Il modello climatico e gli scenari sulle emissioni
Lo studio, la cui pubblicazione sulla rivista Nature ne certifica il rigore metodologico, ha analizzato sistematicamente la relazione tra le concentrazioni di CO2 in atmosfera e la resilienza termica delle piattaforme di ghiaccio. I risultati, che si basano su simulazioni ad alta risoluzione, mostrano come, in assenza di politiche di mitigazione incisive, fino al 59% di queste strutture sia vulnerabile al collasso. Il processo di fusione, che non agirebbe in maniera uniforme su tutto il continente, avrebbe come conseguenza primaria l'immissione in mare di volumi d'acqua dolce tali da innalzare il livello degli oceani in misura significativa, minacciando direttamente l'esistenza di insediamenti urbani costieri in ogni parte del mondo. Si tratta di un meccanismo che, una volta innescato, rischierebbe di auto-alimentarsi, accelerando ulteriormente la destabilizzazione della calotta polare australe.
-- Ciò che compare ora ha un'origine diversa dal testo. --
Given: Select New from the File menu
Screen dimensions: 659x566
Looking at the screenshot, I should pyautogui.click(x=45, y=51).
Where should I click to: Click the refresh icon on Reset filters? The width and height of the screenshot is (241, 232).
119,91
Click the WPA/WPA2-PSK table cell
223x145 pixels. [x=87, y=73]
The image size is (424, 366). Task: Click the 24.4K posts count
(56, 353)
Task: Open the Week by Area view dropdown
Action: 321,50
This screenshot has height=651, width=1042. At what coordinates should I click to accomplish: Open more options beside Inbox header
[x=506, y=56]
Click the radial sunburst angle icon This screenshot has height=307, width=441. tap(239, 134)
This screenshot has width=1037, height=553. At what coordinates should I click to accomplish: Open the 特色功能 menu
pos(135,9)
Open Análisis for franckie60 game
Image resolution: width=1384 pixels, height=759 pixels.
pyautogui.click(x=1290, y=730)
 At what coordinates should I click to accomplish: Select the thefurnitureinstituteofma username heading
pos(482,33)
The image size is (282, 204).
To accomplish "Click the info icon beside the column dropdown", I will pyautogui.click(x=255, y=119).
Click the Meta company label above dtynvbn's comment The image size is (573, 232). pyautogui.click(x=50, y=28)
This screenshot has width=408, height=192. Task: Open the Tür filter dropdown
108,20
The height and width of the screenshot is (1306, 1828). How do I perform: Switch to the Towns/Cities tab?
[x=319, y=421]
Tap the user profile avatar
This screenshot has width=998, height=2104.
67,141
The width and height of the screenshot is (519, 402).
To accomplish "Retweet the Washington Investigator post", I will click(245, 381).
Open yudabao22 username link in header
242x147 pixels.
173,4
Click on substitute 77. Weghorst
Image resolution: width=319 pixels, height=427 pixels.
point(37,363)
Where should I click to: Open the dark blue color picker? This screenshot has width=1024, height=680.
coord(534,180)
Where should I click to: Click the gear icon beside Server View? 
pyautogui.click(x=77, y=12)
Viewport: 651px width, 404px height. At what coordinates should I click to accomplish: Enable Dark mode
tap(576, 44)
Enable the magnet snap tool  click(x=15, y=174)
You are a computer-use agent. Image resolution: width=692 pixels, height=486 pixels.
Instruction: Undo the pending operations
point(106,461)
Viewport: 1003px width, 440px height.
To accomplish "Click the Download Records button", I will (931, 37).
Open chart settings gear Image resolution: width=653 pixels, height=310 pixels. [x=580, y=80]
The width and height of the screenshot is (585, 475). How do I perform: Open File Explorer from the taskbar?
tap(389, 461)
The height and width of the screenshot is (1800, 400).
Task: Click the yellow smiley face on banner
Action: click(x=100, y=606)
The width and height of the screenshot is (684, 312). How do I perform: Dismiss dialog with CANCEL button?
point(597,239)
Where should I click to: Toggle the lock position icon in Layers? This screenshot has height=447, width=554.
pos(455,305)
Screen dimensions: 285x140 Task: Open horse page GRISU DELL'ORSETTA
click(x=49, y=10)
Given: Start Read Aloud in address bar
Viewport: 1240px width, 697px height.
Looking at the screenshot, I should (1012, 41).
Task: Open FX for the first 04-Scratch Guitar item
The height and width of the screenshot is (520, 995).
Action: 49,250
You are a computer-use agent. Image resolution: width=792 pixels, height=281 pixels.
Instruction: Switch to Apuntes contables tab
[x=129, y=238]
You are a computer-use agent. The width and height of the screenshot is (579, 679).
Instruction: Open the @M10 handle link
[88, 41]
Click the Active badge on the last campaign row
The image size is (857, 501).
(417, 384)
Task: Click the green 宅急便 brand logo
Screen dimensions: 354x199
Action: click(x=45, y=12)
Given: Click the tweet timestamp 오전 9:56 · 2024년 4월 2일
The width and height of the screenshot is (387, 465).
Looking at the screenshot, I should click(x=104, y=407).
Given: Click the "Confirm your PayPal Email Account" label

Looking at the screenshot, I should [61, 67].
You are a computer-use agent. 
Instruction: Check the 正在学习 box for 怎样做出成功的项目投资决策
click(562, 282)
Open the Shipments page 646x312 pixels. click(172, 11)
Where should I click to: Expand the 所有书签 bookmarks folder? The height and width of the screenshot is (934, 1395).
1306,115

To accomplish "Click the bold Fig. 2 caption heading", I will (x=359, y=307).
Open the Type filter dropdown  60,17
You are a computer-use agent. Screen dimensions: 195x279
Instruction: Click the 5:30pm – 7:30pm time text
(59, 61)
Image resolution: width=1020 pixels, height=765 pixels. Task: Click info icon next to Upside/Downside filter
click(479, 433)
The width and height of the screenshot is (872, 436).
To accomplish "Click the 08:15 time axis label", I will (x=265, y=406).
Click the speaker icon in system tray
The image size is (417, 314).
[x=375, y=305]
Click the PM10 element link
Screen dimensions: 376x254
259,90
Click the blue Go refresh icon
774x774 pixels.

Il caso emblematico del ghiacciaio Hektoria
A confermare la drammatica attualità di queste proiezioni giunge un altro lavoro scientifico, pubblicato su Nature Geoscience e guidato da Naomi Ochwat, che documenta un evento senza precedenti nella regione. Tra la fine del 2022 e l'inizio del 2023, il ghiacciaio Hektoria, che è annoverato tra quelli "grounded" perché ancorato al substrato roccioso e quindi tradizionalmente più stabile, ha perso oltre otto chilometri di estensione in un lasso di tempo di soli sessanta giorni. Questo tasso di ritiro, quantificato in circa ottocento metri al giorno, supera di quasi dieci volte qualsiasi velocità di arretramento finora registrata per ghiacciai di questo tipo, segnando un record che gli autori della ricerca definiscono storico. L'episodio, oltre a rappresentare un campanello d'allarme di portata eccezionale, fornisce dati concreti per validare i modelli che prevedono un'accelerazione dei fenomeni di fusione già nel breve periodo.
Le implicazioni per il futuro prossimo
La combinazione dei due studi, se da un lato delinea le conseguenze a lungo termine di un riscaldamento globale non controllato, dall'altro offre una prova tangibile di come i processi di disintegrazione siano già in una fase operativa. L'arretramento del ghiacciaio Hektoria, che fino a poco tempo fa sarebbe stato considerato un'evenienza improbabile, dimostra che le dinamiche in atto stanno evolvendo con una rapidità che in alcune aree supera le attese della stessa comunità scientifica. L'analisi di Burgard e del suo gruppo, integrandosi con osservazioni sul campo come quella di Ochwat, contribuisce a costruire un quadro sempre più dettagliato e preoccupante, nel quale l'Antartide si sta rivelando un elemento di criticità ancor più sensibile di quanto non si fosse precedentemente stimato.